-- begin READING PASSAGE --

There is much to be said about any of the foundational systems below, so the following is necessarily only a very rough sketch on their main ideas and differences.
The category theoretic foundation you where told about is probably Lawvere's Elementary Theory of the Category of Sets (ETCS). Like classical set theory, it is a first order theory, but the basic concepts/ideas it builds upon are those of an object/set and a morphism between such, instead of sets and elements of sets as in classical set theory.
For example, see http://ncatlab.org/nlab/show/ETCS and http://ncatlab.org/nlab/show/Trimble+on+ETCS+I A nice introduction to elementary toposes, of which ETCS is the first-order axiomatization, is given in Maclane-Moerdijk, Sheaves in Geometry and Logic
Note, however, that like in classical set theory, we have a clear separation between the underlying logic and the theory build upon of it.

-- end READING PASSAGE --

EXERCISE A: Retype the passage on categorical foundations, starting at "There is much" and ending at "classical set theory.".

-- begin EXTRACTED INFORMATION --

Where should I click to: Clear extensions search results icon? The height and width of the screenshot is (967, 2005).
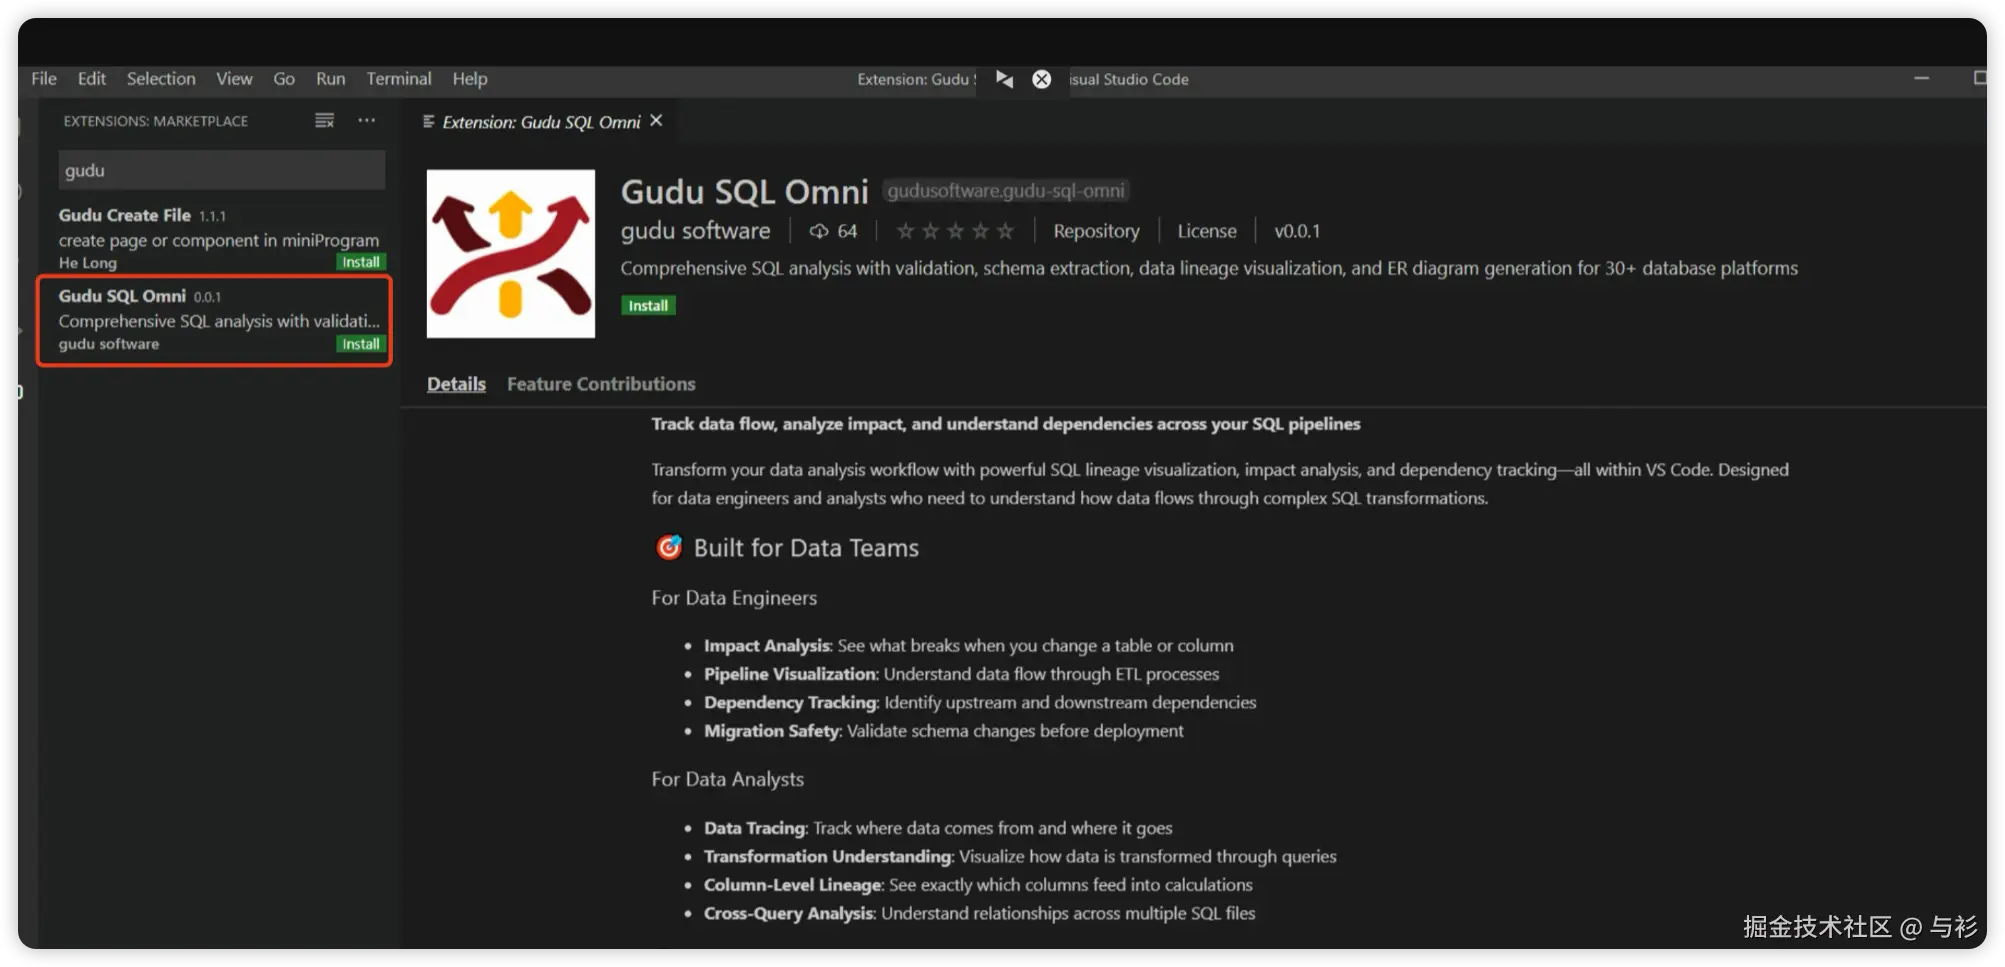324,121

-- end EXTRACTED INFORMATION --
-- begin EXTRACTED INFORMATION --

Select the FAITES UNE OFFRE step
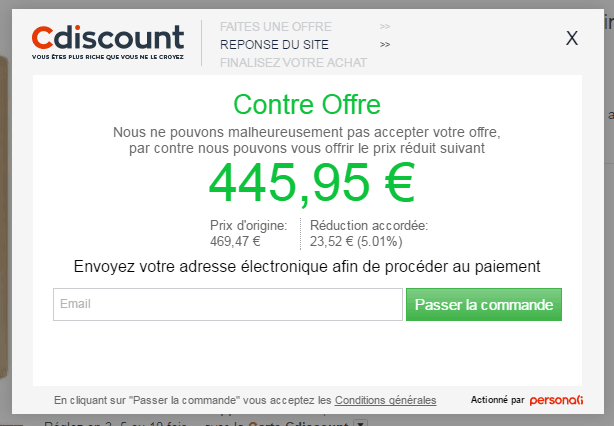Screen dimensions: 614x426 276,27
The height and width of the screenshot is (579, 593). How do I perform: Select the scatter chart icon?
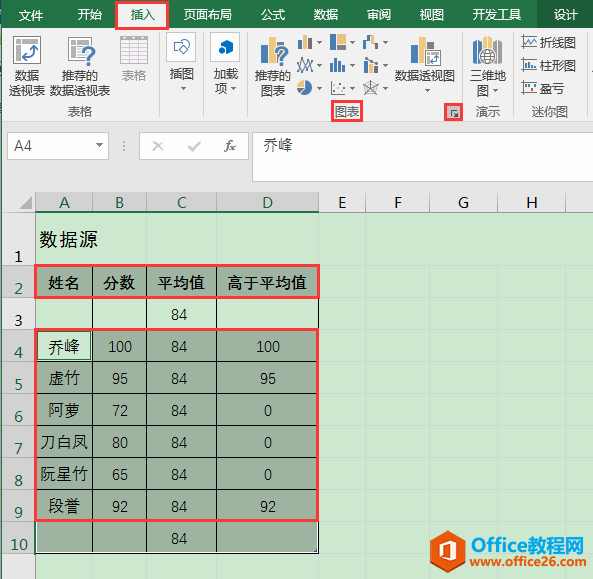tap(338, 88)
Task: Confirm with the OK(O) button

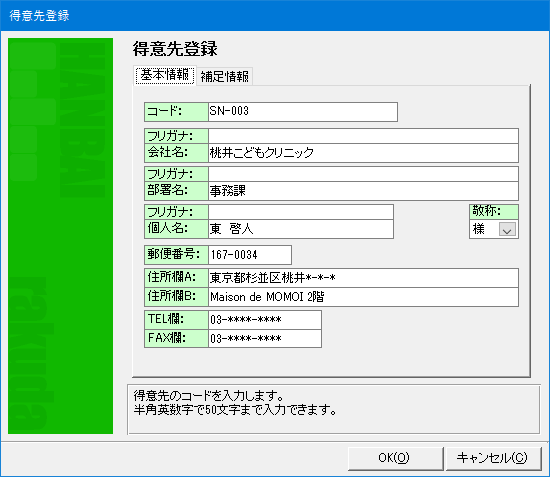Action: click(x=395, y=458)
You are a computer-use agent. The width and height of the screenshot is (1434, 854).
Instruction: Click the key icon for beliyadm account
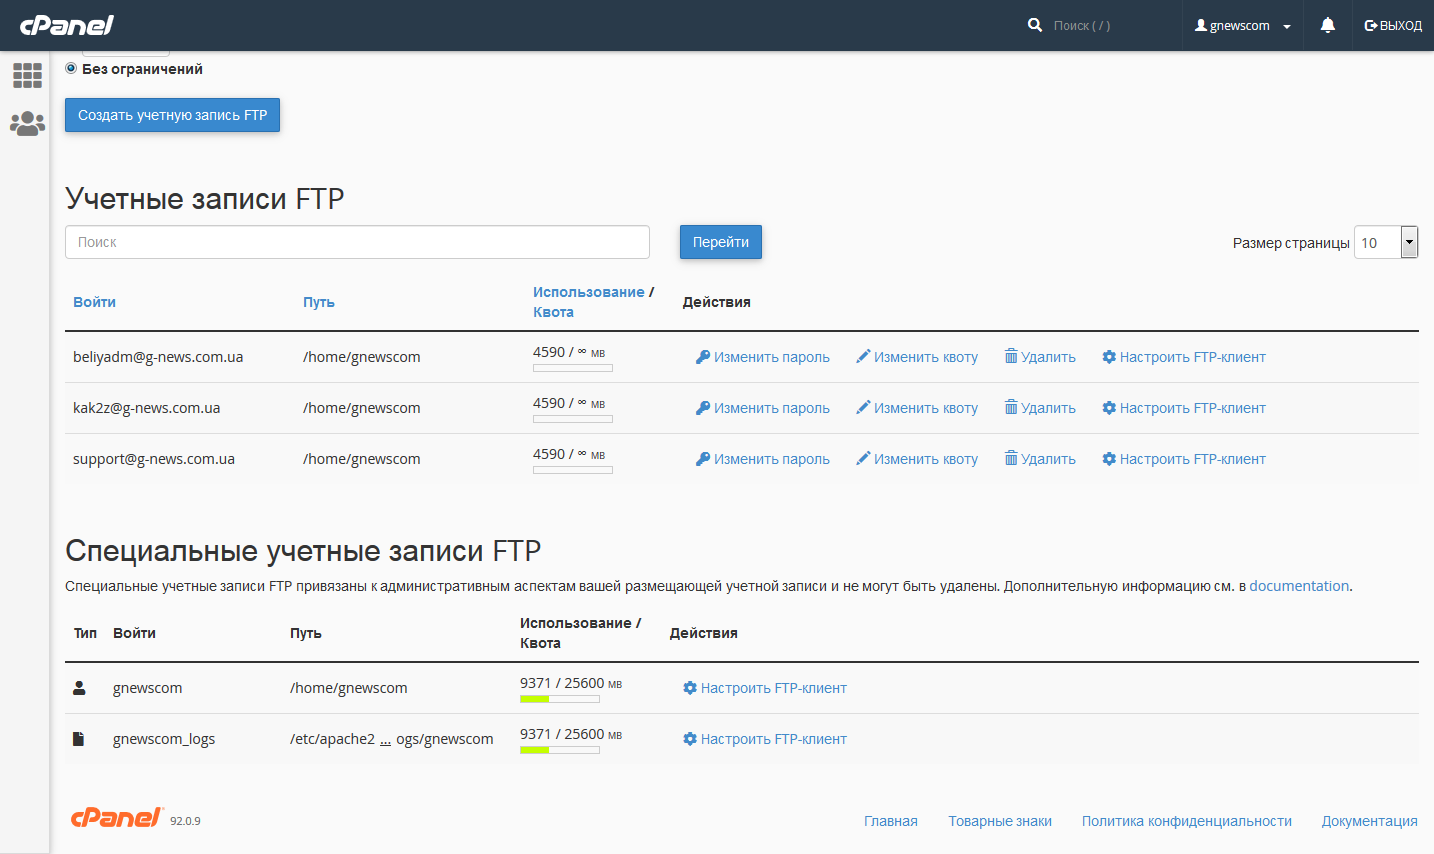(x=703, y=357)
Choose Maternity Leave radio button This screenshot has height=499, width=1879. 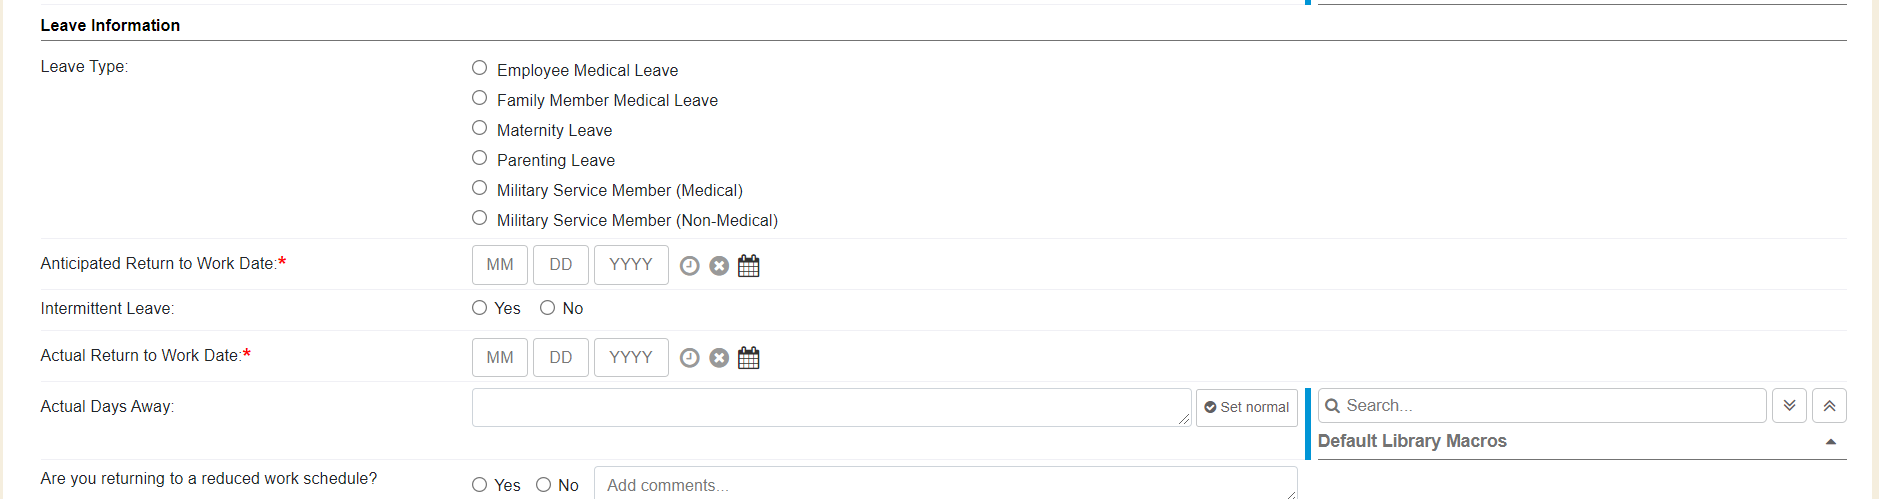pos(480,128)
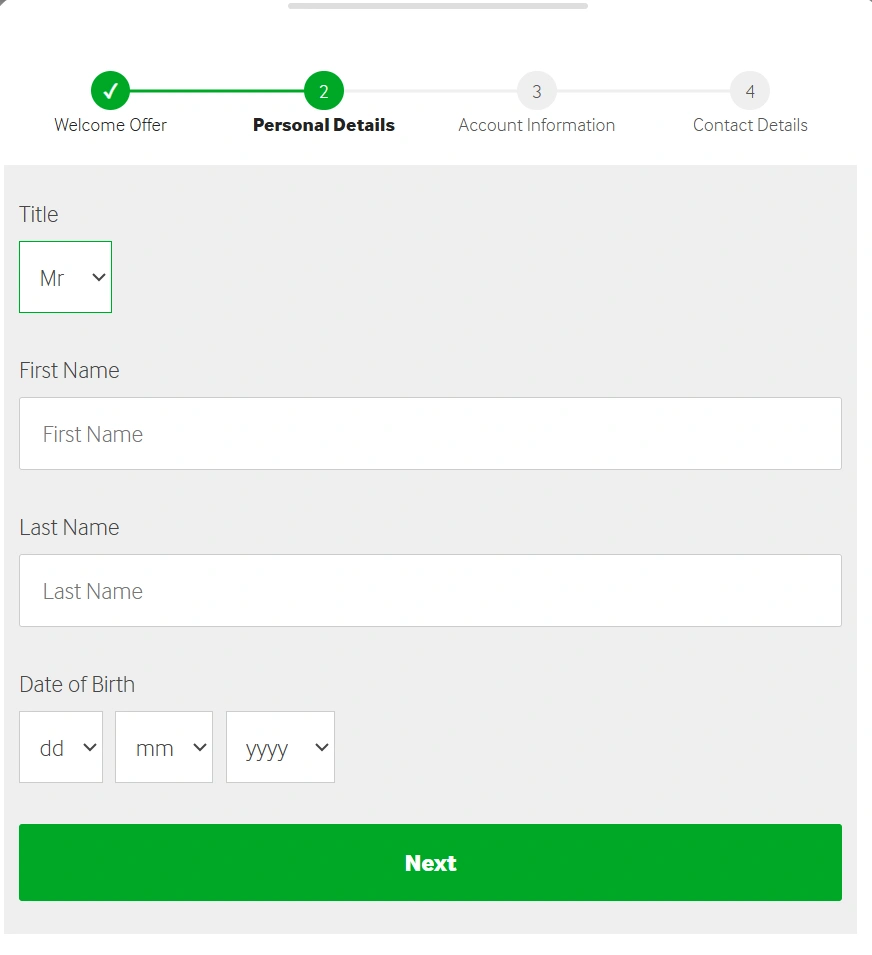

-- end EXTRACTED INFORMATION --

EXERCISE B: Echo the lines of the entries above exactly, starting at the line that contains "The height and width of the screenshot is (579, 593)." and ending at the line that contains "Action: click(x=395, y=458)", with both of those lines included. Leave the pictures out of your answer.

SOLUTION A:
There is much to be said about any of the foundational systems below, so the following is necessarily only a very rough sketch on their main ideas and differences.
The category theoretic foundation you where told about is probably Lawvere's Elementary Theory of the Category of Sets (ETCS). Like classical set theory, it is a first order theory, but the basic concepts/ideas it builds upon are those of an object/set and a morphism between such, instead of sets and elements of sets as in classical set theory.

SOLUTION B:
The height and width of the screenshot is (579, 593). How do I perform: Select the scatter chart icon?
tap(338, 88)
Task: Confirm with the OK(O) button

Action: click(x=395, y=458)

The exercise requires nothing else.